I would carefully prepare each lecture coming up with relevant examples that would engage them and problems that I would work step by step on the white board so they could learn how to solve it for themselves. At the end of the semester, I barely knew their names and by the end of the 50 minutes, half the class would be standing. I was disillusioned with “teaching” to say the least. I knew there had to be a better way! I started reading the Journal of Chemical Education and what I found were some articles on POGIL and how it was more effective than traditional lecture. I decided to try teaching using POGIL…and everything changed. Most important, my students were staying awake! The epiphany that I had was that everything had been about “I” up until now. POGIL changed that to be about what the student was doing and how the student was learning.
I subsequently went to a summer workshop to learn how to implement POGIL in my classroom. It was very informative, although I am sure I came off as a skeptic. I wanted to figure out all the barriers to implementation that I would face and make sure that I didn’t hit any unforeseen roadblocks. I came back from that experience convinced—I was all in, and soon, my students found they were too!

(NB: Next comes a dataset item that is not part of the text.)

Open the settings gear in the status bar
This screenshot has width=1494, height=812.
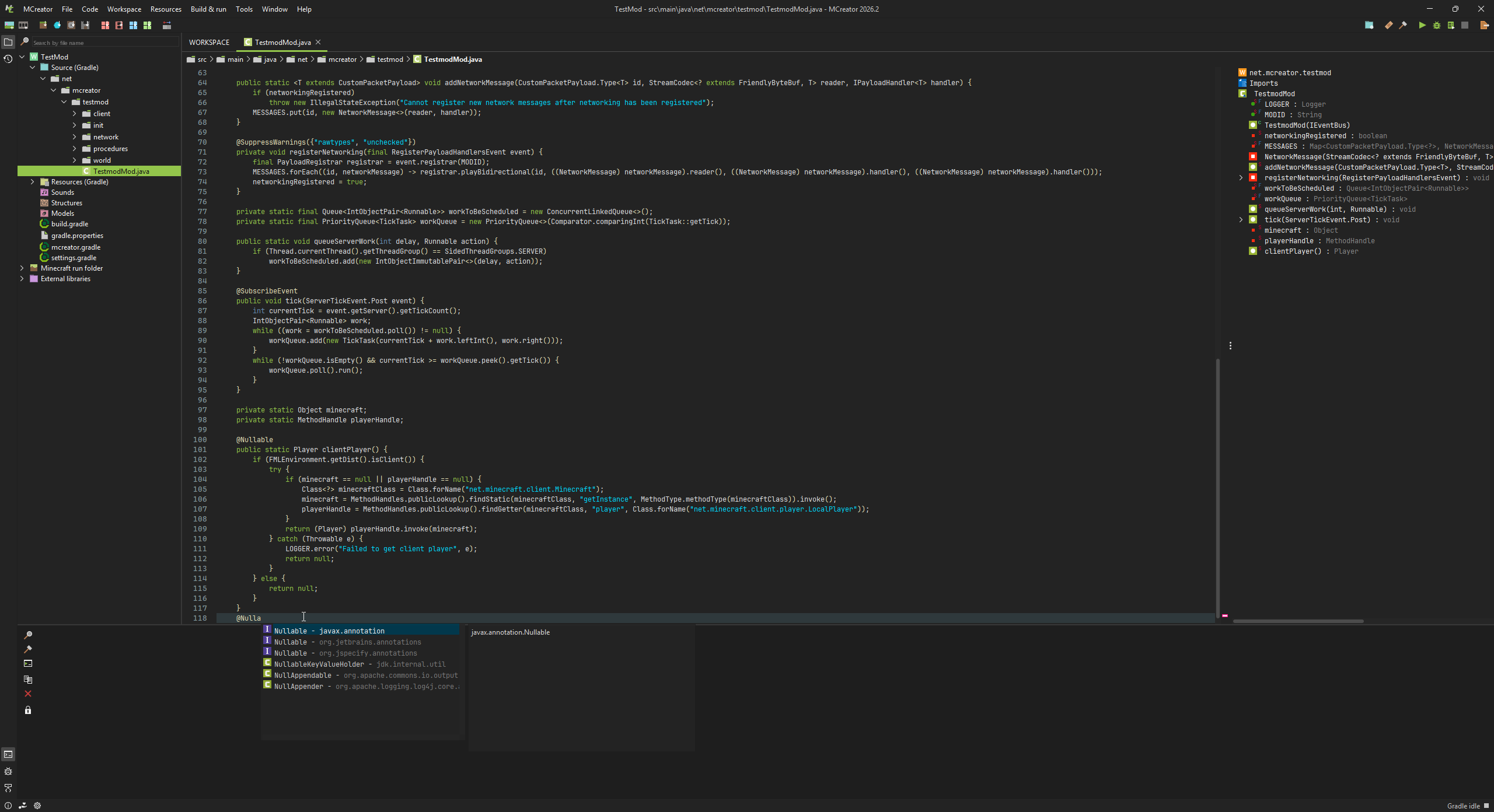(x=37, y=806)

Even better than that, I was now part of a community that would support me and mentor me through my first years in becoming a skilled facilitator of student learning.
That second year was a totally different experience for me—instead of a roomful of sleepy, standing students, I now had a community of learners who relied on each other. Everyone was engaged and the students were awake in class; they were having meaningful conversations and vocalizing what they were learning. The same amount of material was covered as was in the traditional lecture classes, but noticeably, on the common assessments, the students were performing at a higher level. It was no longer all about what I did in class but instead about the students’ learning.
My preparation to facilitate that learning was just as important – I was just doing it more effectively. The best part was that you could see and sometimes hear the students constructing their knowledge in class. One of my favorite lessons each year is teaching electron transitions in the hydrogen atom and the photons of electromagnetic radiation that gets emitted when they transition down. The students reach a certain place and I hear them get stuck at the same point – it is then that I ask a simple question and every time, you can literally hear one or more people in the group say “ohhh” as their eyes get big. I simply say, “now explain that to the rest of your group,” knowing that they had constructed the knowledge and “learned” the objective for the day.
Fast forward a decade later and I have been using POGIL the entire time. My students are engaged and I interact with them on an authentic level. I know that I am developing the whole person in the classroom and chemistry is simply my medium for doing that. Better yet, they learn more chemistry and leave my class better prepared to be the future leaders of the U.S. Coast Guard thanks to the process skill development that takes place with POGIL. Developing these skills benefits them in carrying out the missions of the Coast Guard and serving the American people.